■ Supplied material ■
_ _ _ _ _

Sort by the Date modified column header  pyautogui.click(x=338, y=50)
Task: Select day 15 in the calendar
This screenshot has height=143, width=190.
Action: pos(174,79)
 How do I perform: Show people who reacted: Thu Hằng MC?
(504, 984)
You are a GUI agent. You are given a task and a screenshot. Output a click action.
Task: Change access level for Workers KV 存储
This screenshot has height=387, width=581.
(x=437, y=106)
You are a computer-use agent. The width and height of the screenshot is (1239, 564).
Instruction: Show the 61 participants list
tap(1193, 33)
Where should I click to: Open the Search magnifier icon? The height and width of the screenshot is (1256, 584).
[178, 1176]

_ _ _ _ _

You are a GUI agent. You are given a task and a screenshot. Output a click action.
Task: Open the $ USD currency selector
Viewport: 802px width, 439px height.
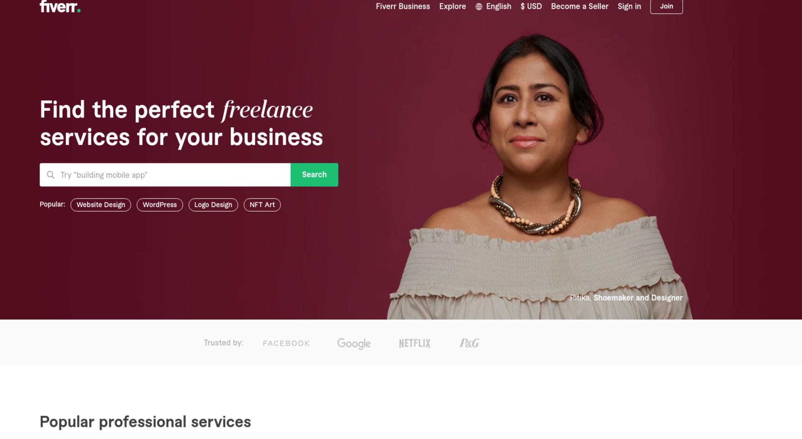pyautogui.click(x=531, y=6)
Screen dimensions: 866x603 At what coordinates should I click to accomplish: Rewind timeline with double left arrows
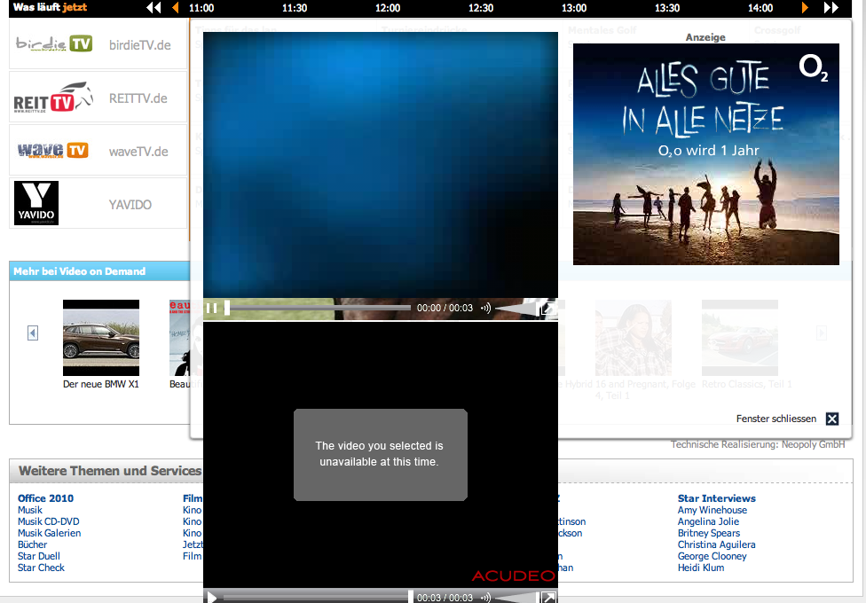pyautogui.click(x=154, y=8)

_ _ _ _ _

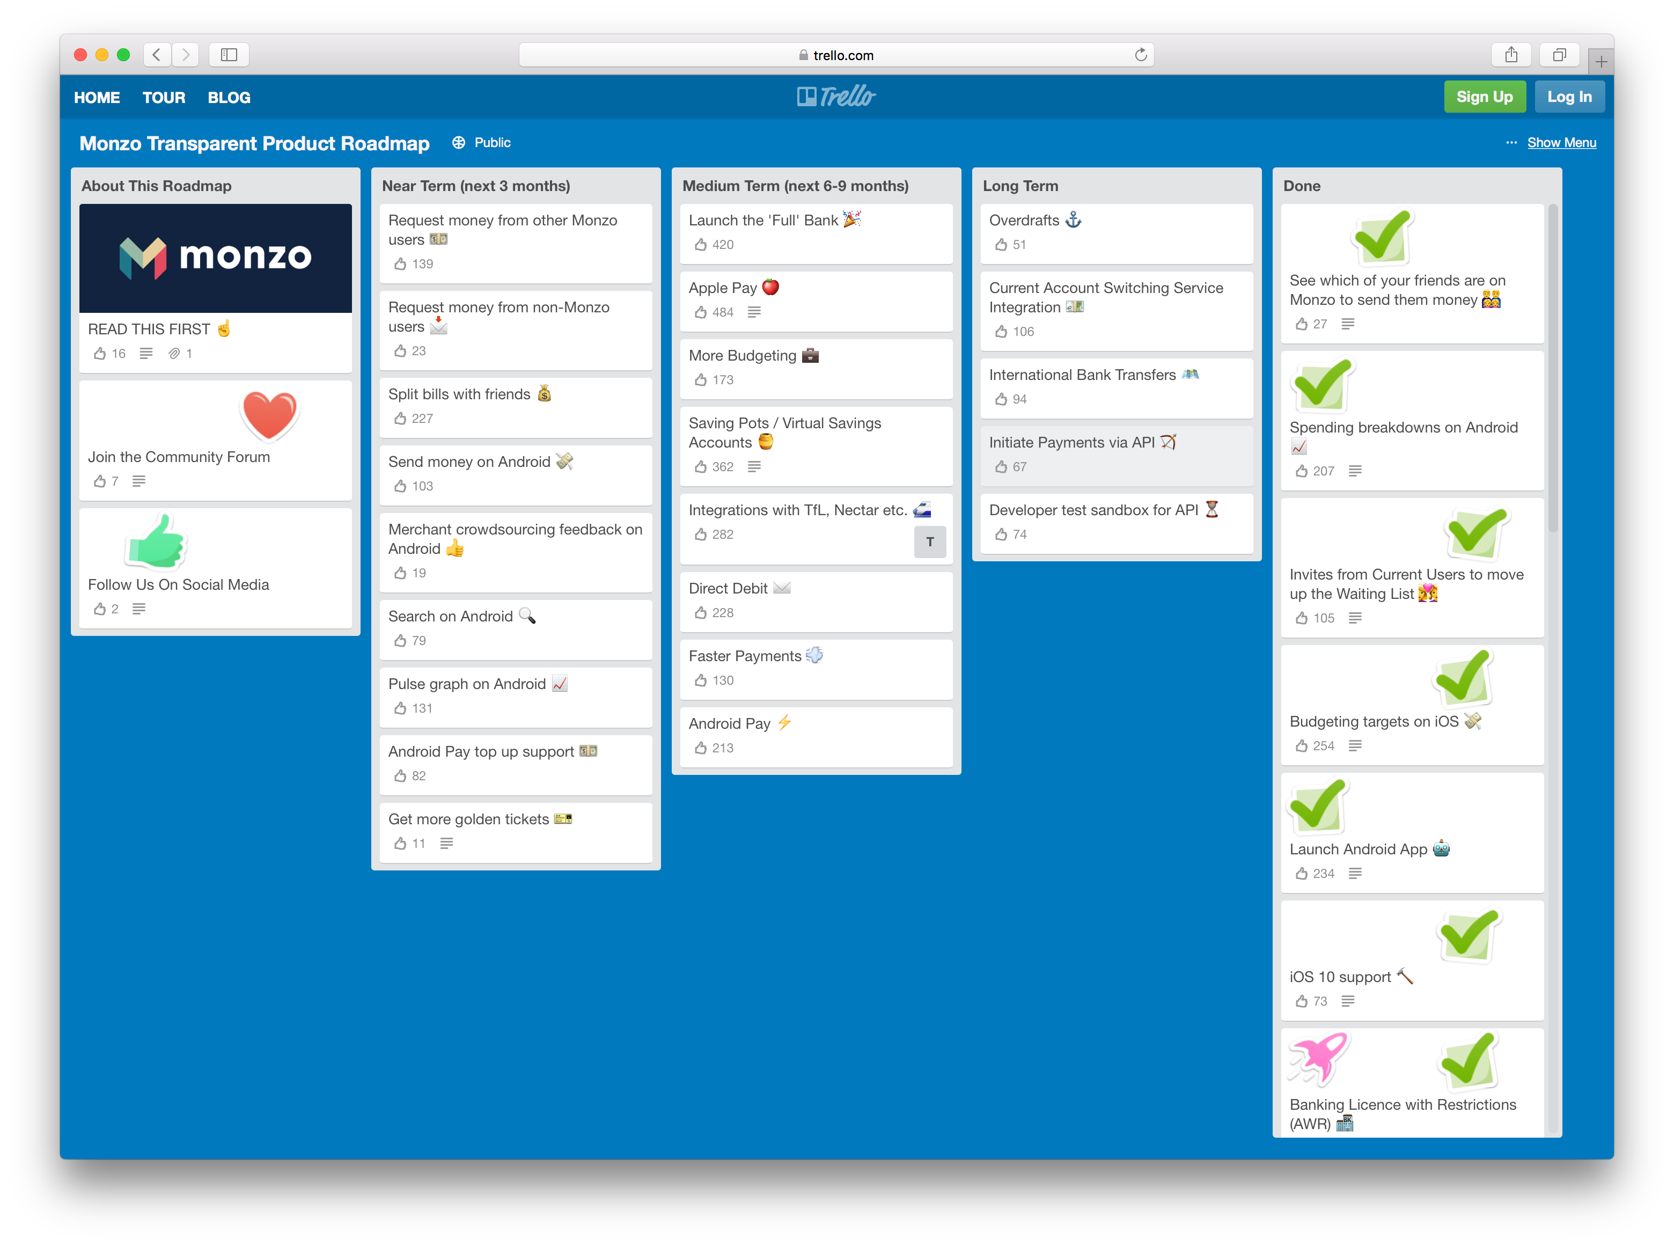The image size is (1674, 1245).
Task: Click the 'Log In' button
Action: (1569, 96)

_ _ _ _ _

■ The problem ■
Lay out the part of the records that opens with the line containing "Sort by the" and closes with the line containing "[178, 1176]" as a Markdown table with the columns Row and Line. Number each row and omit blank lines.

■ Full answer ■
| Row | Line |
|---|---|
| 1 | Sort by the Date modified column header  pyautogui.click(x=338, y=50) |
| 2 | Task: Select day 15 in the calendar |
| 3 | This screenshot has height=143, width=190. |
| 4 | Action: pos(174,79) |
| 5 |  How do I perform: Show people who reacted: Thu Hằng MC? |
| 6 | (504, 984) |
| 7 | You are a GUI agent. You are given a task and a screenshot. Output a click action. |
| 8 | Task: Change access level for Workers KV 存储 |
| 9 | This screenshot has height=387, width=581. |
| 10 | (x=437, y=106) |
| 11 | You are a computer-use agent. The width and height of the screenshot is (1239, 564). |
| 12 | Instruction: Show the 61 participants list |
| 13 | tap(1193, 33) |
| 14 | Where should I click to: Open the Search magnifier icon? The height and width of the screenshot is (1256, 584). |
| 15 | [178, 1176] |